*** EXTRAIT FOURNI ***

L’article est consacré à l’arrêt rendu par la Cour de justice de l’Union européenne dans l’affaire C-93/12, Agrokonsulting. Cette affaire concerne l’interprétation des principes d’équivalence et d’effectivité ainsi que de l’article 47 de la Charte des droits fondamentaux de l’Union européenne.

La demande de décision préjudicielle a été présentée dans le cadre d’un litige opposant ET Agrokonsulting-04-Velko Stoyanov à l’Izpalnitelen direktor na Darzhaven fond «Zemedelie» – Razplashtatelna agentsia (directeur exécutif du fonds national «agriculture» – organisme payeur,) au sujet d’une demande d’aide en vue d’un financement au titre de la politique agricole commune de l’Union européenne. Le Direktor a rejeté la demande d’Agrokonsulting au motif que les surfaces déclarées par cette dernière n’étaient pas conformes aux exigences du règlement (CE) n° 1122/2009 de la Commission, du 30 novembre 2009.

Agrokonsulting a introduit un recours à l’encontre de cette décision devant l’Administrativen sad – Burgas. Celui-ci a soulevé l’existence d’un conflit de compétence, sursis à statuer et renvoyé l’affaire devant Administrativen sad – Sofia grad (la juridiction de renvoi) afin que celle-ci statue sur sa compétence. Selon les motifs de cette ordonnance, conformément à l’article 133, paragraphe 1, de l’APK (Code de la procédure administrative), le litige relève du tribunal administratif dans le ressort duquel se trouve le siège du Direktor, soit l’Administrativen sad Sofia-grad. Estimant que l’affaire au principal ne relève pas de sa compétence et qu’il y a lieu de soumettre éventuellement le conflit de compétence au Varhoven administrativen sad (Cour suprême administrative), conformément à l’article 135, paragraphe 3, de l’APK, la juridiction de renvoi a saisi la Cour de justice de l’UE d’une demande de décision préjudicielle. Par ses questions la juridiction de renvoi demande, en substance, si le droit de l’Union, en particulier les principes d’équivalence et d’effectivité ainsi que l’article 47 de la Charte, doit être interprété en ce sens qu’il s’oppose à une règle de compétence juridictionnelle nationale, telle que celle énoncée à l’article 133, paragraphe 1, de l’APK, ayant pour conséquence de confier à une seule juridiction l’ensemble du contentieux relatif aux décisions d’une autorité nationale chargée du versement d’aides agricoles au titre de l’application de la politique agricole commune.

*** DONNÉES FOURNIES ***

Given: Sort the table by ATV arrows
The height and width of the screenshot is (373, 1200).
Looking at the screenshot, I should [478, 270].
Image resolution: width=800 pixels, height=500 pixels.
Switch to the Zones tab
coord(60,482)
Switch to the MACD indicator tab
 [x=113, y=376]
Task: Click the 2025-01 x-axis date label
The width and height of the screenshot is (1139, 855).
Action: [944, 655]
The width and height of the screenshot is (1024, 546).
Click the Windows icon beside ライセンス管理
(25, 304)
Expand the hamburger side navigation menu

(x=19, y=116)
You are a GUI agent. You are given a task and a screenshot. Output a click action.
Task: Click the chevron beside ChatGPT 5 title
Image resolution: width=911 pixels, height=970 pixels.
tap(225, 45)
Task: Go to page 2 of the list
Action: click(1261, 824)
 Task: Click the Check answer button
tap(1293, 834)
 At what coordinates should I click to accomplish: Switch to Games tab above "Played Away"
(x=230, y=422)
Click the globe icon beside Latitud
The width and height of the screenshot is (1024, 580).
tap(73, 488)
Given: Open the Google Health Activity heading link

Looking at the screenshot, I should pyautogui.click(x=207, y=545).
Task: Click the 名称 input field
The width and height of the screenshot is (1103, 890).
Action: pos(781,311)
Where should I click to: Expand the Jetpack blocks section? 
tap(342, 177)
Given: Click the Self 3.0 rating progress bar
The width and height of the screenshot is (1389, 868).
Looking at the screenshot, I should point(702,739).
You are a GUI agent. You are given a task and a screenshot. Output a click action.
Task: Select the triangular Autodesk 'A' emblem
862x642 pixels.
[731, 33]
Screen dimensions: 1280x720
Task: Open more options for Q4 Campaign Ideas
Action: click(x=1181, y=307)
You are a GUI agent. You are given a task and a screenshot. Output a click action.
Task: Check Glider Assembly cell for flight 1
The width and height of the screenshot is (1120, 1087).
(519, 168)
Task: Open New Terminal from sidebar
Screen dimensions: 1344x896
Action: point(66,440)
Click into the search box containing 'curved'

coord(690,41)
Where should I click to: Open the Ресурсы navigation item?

***

*TRAVAIL DEMANDÉ*.
(1) Réécrivez le passage de l’extrait sur l’affaire Agrokonsulting qui va de « L’article est consacré » jusqu’à « fondamentaux de l’Union européenne. » inclus, en remplaçant « consacré » par « dédié ».
(2) D’après l’extrait sur l’affaire Agrokonsulting, pour quel motif le Direktor a-t-il rejeté la demande d’Agrokonsulting ?

*LISTE DES RÉPONSES*.
(1)
L’article est dédié à l’arrêt rendu par la Cour de justice de l’Union européenne dans l’affaire C-93/12, Agrokonsulting. Cette affaire concerne l’interprétation des principes d’équivalence et d’effectivité ainsi que de l’article 47 de la Charte des droits fondamentaux de l’Union européenne.

(2) Les surfaces déclarées par Agrokonsulting n’étaient pas conformes aux exigences du règlement (CE) n° 1122/2009 de la Commission, du 30 novembre 2009.